Selected text ::
Hello all, I'm new to the board and new to tree cutting. I bought and installed an outdoor wood furnace (A Central Boiler 5036, love it!) and began cutting my own firewood late last fall. I did my homework and researched the proper cutting techniques and have followed them. However, when it comes to big trees that have grown just inches apart, I'm kind of unsure how to knock them down. The bunch or cluster of trees come out of a large stump and then split off into two, three or four separate trees. Now some may have enough space for me to notch and cut down one of them, but in other instances there isn't enough space. Thanks in advance.
Use up, wear out, make do or do without.

Husqvarna 455 Rancher 20"
1994 GMC 1500 4X4
Central Boiler 5036 OWB
Troy-Built 27 ton splitter
Generac 6500 generator
More stuff to come....

wi woodcutter

sprintfan11 I am looking at a 5036 myself. Have you had any problems with it or anything to look out for? How much are you heating with it and how much wood does it use?
2-066's ms660 034av 076av huskee 27ton splitter CB5036
A guard dog needs food, water, shelter, walking and training.
My Smith & Wesson only needs a little oil!

beenthere

Welcome to the forum, sprintfan11

Clusters can be problematic. Work on your techniques with easier trees, and use those experiences when calculating what you can do and cannot do with the clustered ones.

Sometimes, moving higher up the tree helps. But safety is the key in whatever you do.

I had a large elm, with three "trees" coming out of the stump. Trying to cut the three down together left a dilema as to which way it would want to fall, and a bar a bit too short. So I did some vertical cutting (3-4 ft) to create the "back" of one stem, then an under cut (Swedish), and then a plunge cut to create the hinge.  All turned out well, and felt I was in control of what was taking place at all stages. (some of that elm ended up in the recent woodburning Jeff just finished  ;D )

Supplied data ::
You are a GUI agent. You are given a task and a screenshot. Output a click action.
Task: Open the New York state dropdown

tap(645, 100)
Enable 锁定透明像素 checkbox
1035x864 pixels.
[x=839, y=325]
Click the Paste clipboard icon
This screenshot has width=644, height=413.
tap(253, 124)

Set exercise 1 :: In the forum thread on felling clustered trees, list in order the cuts made on the elm that had three stems growing from one stump.
Set exercise 2 :: Pick up the forum thread on felling clustered trees right after its final sentence and keep it going.
The lines have nothing to do with the forum thread about felling clustered trees.

Exercise output 1 ::
1. Vertical cutting (3-4 ft) to create the "back" of one stem
2. An under cut (Swedish)
3. A plunge cut to create the hinge

Exercise output 2 ::
south central Wisconsin
It may be that my sole purpose in life is simply to serve as a warning to others

sprintfan11

Quote from: wi woodcutter on March 25, 2009, 11:01:47 AM
sprintfan11 I am looking at a 5036 myself. Have you had any problems with it or anything to look out for? How much are you heating with it and how much wood does it use?
I am heating a two-story house and hot water, I started the stove on 11/18/08 and have used 3 almost 4 cords so far. No real problems so far, it has been a champ. Just follow the maintenace guide and you should be fine.
Use up, wear out, make do or do without.

Husqvarna 455 Rancher 20"
1994 GMC 1500 4X4
Central Boiler 5036 OWB
Troy-Built 27 ton splitter
Generac 6500 generator
More stuff to come....

sprintfan11

Quote from: beenthere on March 25, 2009, 11:15:36 AM

I had a large elm, with three "trees" coming out of the stump. Trying to cut the three down together left a dilema as to which way it would want to fall, and a bar a bit too short. So I did some vertical cutting (3-4 ft) to create the "back" of one stem, then an under cut (Swedish), and then a plunge cut to create the hinge.  All turned out well, and felt I was in control of what was taking place at all stages. (some of that elm ended up in the recent woodburning Jeff just finished  ;D )
Is there any pics, guides or tutorials I can look at for those cuts? I'm a newb, so my logger vocabulary is just notch and back cut. ???
Use up, wear out, make do or do without.

Husqvarna 455 Rancher 20"
1994 GMC 1500 4X4
Central Boiler 5036 OWB
Troy-Built 27 ton splitter
Generac 6500 generator
More stuff to come....

twobears


i,ve cut down truck loads of trees growing like that and i still don,t like doing it.you have to really look things over before you start cutting.first off try to figure out what way each stem wants to go..most of the time they wanta fall in diffrent directions.next look at the stems and see how there growing around eachother.
most of the time one is growing kinda normal with the other ones crowded in and always remember they might be holding eachother together or growing on there own and be free from eachother.
you also need to be sure they don,t have any limbs holding them together.sometimes a limb from one stem with be grown into another stem or a limb will be hooked over another stems limb..it,s no fun to have a tree start to go then hang there by one limb or startto go and you find out the base has grown together inside the seam.
so,with all that being said..stand back look things out really close and make up a plan on how your going to cut them.
take the stem thats growing over the other stems first..notch it then most likely you,l have to plunge cut thur itto start the backcut.as it starts to move watch and see if it,s base is really free from the other tree..you may have to make a cut down thur the seam to free it.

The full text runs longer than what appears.